Identification and Estimation of Long-Term Treatment Effects with Monotone Missing
Qinwei Yang, Ruocheng Guo, Shasha Han, Peng Wu
TL;DR
This work tackles long-term treatment effect estimation under multi-stage monotone missing by proposing a sequential missing mechanism that enables identifiability of $\tau$ and $\tau(x)$. It introduces three estimation strategies—IPW, SeqRI, and SeqMSM—to leverage the sequential missing data, and complements them with BalanceNet, a balancing-enhanced network that stabilizes SeqMSM under data sparsity. Empirical results on IHDP and JOBS show that SeqMSM and BalanceNet achieve superior accuracy and stability, with SeqRI hindered by extrapolation and IPW by underutilizing missing-data information. Together, these methods advance causal inference for MNAR monotone-missing settings and provide practical tools for evaluating long-term treatment effects.
Abstract
Estimating long-term treatment effects has a wide range of applications in various domains.
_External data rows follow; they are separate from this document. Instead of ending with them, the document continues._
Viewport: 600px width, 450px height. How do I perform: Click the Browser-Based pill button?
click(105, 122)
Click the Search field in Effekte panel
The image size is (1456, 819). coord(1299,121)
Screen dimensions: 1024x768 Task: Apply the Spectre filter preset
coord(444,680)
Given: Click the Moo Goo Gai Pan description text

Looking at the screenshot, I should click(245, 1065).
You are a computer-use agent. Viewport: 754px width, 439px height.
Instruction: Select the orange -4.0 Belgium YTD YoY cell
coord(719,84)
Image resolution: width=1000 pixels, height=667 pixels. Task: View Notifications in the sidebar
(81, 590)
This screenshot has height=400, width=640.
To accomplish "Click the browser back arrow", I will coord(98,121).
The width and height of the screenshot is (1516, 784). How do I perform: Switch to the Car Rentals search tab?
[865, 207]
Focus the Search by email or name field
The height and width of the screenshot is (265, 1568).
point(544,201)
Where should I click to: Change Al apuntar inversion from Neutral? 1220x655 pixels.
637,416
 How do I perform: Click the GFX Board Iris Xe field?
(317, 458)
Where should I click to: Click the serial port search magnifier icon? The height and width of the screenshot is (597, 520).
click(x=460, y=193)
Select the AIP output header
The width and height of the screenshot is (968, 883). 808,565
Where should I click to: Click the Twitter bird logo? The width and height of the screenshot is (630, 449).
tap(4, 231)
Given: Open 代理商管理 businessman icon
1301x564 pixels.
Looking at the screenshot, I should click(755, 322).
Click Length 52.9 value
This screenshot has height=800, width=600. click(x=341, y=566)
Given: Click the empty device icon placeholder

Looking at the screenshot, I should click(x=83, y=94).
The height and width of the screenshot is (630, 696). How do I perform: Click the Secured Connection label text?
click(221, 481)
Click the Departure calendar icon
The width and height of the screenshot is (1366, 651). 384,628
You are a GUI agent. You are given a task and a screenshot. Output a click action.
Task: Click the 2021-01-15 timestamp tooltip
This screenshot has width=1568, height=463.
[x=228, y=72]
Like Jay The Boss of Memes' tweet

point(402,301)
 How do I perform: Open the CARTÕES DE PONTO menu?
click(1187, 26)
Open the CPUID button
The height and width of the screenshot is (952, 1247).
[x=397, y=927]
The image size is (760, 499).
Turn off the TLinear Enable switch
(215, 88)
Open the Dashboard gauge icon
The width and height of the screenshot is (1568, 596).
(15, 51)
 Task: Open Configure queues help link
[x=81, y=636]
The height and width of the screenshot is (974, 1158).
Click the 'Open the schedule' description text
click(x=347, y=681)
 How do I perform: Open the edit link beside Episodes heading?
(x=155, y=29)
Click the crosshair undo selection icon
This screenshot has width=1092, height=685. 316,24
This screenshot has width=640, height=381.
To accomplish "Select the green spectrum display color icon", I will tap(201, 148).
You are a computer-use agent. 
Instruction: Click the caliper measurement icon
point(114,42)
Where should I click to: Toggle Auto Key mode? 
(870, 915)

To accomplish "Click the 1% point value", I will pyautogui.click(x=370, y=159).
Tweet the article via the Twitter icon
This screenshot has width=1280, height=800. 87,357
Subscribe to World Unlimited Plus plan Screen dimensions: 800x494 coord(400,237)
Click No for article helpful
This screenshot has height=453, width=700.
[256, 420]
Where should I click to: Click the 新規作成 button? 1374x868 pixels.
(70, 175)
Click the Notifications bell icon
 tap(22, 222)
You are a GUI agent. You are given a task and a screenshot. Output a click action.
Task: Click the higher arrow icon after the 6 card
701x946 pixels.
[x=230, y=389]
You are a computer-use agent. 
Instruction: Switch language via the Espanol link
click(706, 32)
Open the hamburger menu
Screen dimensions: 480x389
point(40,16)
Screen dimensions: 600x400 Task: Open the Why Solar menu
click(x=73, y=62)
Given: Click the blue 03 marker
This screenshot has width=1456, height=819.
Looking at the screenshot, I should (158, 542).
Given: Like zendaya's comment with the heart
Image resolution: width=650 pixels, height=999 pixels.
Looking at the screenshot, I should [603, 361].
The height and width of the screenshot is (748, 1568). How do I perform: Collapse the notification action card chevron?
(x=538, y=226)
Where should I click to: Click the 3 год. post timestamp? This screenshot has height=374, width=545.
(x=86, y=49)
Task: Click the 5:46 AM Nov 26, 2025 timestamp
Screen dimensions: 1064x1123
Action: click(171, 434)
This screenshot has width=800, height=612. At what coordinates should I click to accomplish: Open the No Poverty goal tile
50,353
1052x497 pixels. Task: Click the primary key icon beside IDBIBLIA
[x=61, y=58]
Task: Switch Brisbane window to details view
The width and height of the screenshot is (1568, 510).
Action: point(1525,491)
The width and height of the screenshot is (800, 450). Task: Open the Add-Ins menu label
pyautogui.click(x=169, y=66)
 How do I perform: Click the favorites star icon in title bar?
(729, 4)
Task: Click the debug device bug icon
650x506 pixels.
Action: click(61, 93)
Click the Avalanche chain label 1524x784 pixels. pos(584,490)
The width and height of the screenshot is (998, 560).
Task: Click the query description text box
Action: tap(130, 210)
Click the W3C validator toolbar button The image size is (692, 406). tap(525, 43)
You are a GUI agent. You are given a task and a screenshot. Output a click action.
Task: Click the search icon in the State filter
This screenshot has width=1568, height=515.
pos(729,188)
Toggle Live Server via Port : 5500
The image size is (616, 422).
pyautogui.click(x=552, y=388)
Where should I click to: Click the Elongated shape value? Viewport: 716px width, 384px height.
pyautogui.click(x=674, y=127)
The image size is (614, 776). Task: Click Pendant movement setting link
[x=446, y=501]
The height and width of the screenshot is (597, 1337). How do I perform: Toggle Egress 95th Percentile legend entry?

A key feature in this context is that collecting long-term outcomes typically involves a multi-stage process and is subject to monotone missing, where individuals missing at an earlier stage remain missing at subsequent stages. Despite its prevalence, monotone missing has been rarely explored in previous studies on estimating long-term treatment effects. In this paper, we address this gap by introducing the sequential missingness assumption for identification. We propose three novel estimation methods, including inverse probability weighting, sequential regression imputation, and sequential marginal structural model (SeqMSM). Considering that the SeqMSM method may suffer from high variance due to severe data sparsity caused by monotone missing, we further propose a novel balancing-enhanced approach, BalanceNet, to improve the stability and accuracy of the estimation methods. Extensive experiments on two widely used benchmark datasets demonstrate the effectiveness of our proposed methods.